Paul McCartney: itinéraire d’une superstar inégale
À un premier solo paru en 1970 en plein split Beatles succèda en 1980 un deuxième album toujours solitaire et partiellement kitsch de Paul McCartney. Qui revient avec III ce 18 décembre.
« Alors que les Beatles se séparaient, j’ai voulu revenir aux bases: j’aimais tellement la musique qu’il n’y avait aucune raison d’arrêter. Je devais offrir quelque chose de nouveau et supprimer cette lourde sensation sur l’estomac. Avec un esprit total de liberté, d’une absolue pureté. » Voilà comment Sir Paul McCartney -78 ans- parle à l’automne 2020 du contexte entourant son tout premier album perso d’avril 1970, McCartney. Et ce, dans l’un des deux teasers de son troisième solo à paraître juste avant les fêtes. Marrant de voir comment le III est cadenassé tel un secret thermonucléaire avant sa sortie officielle, le 18 de ce mois: pas d’écoute antérieure possible, y compris pour la presse. Belge en tout cas (1).
En un demi-siècle, McCartney s’est vu flanquer d’un royal titre britannique -le Sir que Bowie avait décliné- et a continué à engranger disques d’or et tournées sold-out. Tout en incarnant désormais un considérable patrimoine d’une valeur d’1,2 milliard de dollars. On est loin de l’atmosphère de 1970 qui, pour les Beatles, commence à l’automne 1969: dans une crise existentielle qui additionne la présence vampirisante de Yoko Ono, les frustrations créatives d’Harrison et Ringo et dix ans d’un parcours inouï, Lennon annonce le 20 septembre 1969 qu’il veut « divorcer » des Beatles. Quand il est alors confronté à son alter ego, co-compositeur, frère de sang, double compliqué, ami-ennemi, McCartney ne trouve qu’une seule issue: il se casse en Écosse. Et ne sait pas encore que c’est le début d’une autre histoire musicale.

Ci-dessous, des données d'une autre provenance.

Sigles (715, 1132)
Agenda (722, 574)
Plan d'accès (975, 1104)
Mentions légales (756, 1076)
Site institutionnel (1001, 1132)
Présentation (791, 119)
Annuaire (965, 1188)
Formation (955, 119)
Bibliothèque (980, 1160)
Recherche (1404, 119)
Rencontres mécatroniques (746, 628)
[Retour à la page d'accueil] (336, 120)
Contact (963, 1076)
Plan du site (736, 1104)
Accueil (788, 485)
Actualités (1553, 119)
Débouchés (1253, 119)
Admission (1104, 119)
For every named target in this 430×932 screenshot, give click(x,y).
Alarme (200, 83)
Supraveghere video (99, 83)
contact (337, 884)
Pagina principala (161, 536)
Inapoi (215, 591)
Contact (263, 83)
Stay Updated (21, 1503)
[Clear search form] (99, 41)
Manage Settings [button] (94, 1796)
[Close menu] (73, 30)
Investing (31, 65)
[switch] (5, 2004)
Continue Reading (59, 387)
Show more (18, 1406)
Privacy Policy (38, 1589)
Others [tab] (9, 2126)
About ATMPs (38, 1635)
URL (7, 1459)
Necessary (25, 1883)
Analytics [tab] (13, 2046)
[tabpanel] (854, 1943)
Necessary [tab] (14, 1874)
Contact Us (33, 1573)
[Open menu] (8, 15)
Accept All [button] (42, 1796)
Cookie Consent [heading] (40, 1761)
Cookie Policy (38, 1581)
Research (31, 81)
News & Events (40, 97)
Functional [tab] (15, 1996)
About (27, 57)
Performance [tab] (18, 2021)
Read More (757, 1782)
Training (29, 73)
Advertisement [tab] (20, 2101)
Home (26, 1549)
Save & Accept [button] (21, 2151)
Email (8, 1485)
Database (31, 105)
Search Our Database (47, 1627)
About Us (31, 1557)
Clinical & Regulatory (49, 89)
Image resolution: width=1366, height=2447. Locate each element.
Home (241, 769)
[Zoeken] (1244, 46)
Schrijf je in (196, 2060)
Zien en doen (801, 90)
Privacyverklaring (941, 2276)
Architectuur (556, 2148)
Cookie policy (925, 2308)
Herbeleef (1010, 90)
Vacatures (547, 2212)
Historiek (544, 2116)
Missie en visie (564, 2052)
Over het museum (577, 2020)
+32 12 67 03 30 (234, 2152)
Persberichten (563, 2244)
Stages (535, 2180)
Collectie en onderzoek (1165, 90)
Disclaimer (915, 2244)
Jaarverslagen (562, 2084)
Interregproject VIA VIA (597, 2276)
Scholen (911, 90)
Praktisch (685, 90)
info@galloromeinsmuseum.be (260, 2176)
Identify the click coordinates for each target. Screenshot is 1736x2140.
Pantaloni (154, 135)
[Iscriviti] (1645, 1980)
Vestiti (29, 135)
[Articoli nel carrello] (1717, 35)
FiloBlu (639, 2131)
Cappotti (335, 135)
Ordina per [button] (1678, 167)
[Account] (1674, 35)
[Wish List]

Les articles de la presse britannique de la fin sixties publient des photos d’High Park Farm, la ferme écossaise que McCartney partage avec sa femme Linda et leurs enfants. Un peu plus de 600 acres (2,42 km2) perdus dans les collines sauvageonnes à une centaine de kilomètres au nord de Glasgow. Un achat que Paul effectue en 1966 -alors encore fiancé officiel de Jane Asher- mais qu’il ne fréquente véritablement qu’à partir de 1969 avec sa nouvelle épouse. Et une tribu d’enfants qui compte bientôt Mary (1969), Stella (1971) et plus tard James (1977). Sans oublier Heather (1962), fille du premier mariage de Linda.
Lo-fi
Ambiance bio, virées à cheval, bottes boueuses, menus vegan et un habitat de grand bungalow fermier mal foutu avec des problèmes de salle de bains. Très loin de son élégante maison londonienne période Régence, à cinq minutes des Studios Abbey Road, achetée en 1965, au 7 Cavendish Avenue. Anecdote immobilière? Pas seulement puisque c’est dans cette retraite scottish que Paul soupèsera le futur flingué des Beatles et imaginera une première porte de sortie solo. Ce qui deviendra l’album McCartney (voir encadré). « Je ne suis pas une sorte d’ermite, avec une longue barbe, vivant une période affreuse, déclare McCartney au Daily Mail, ajoutant c’est une vie de clochard et je peux porter le même vêtement pendant un bout de temps. J’ai besoin de retrouver une certaine filiation avec la terre. J’aime la nature. »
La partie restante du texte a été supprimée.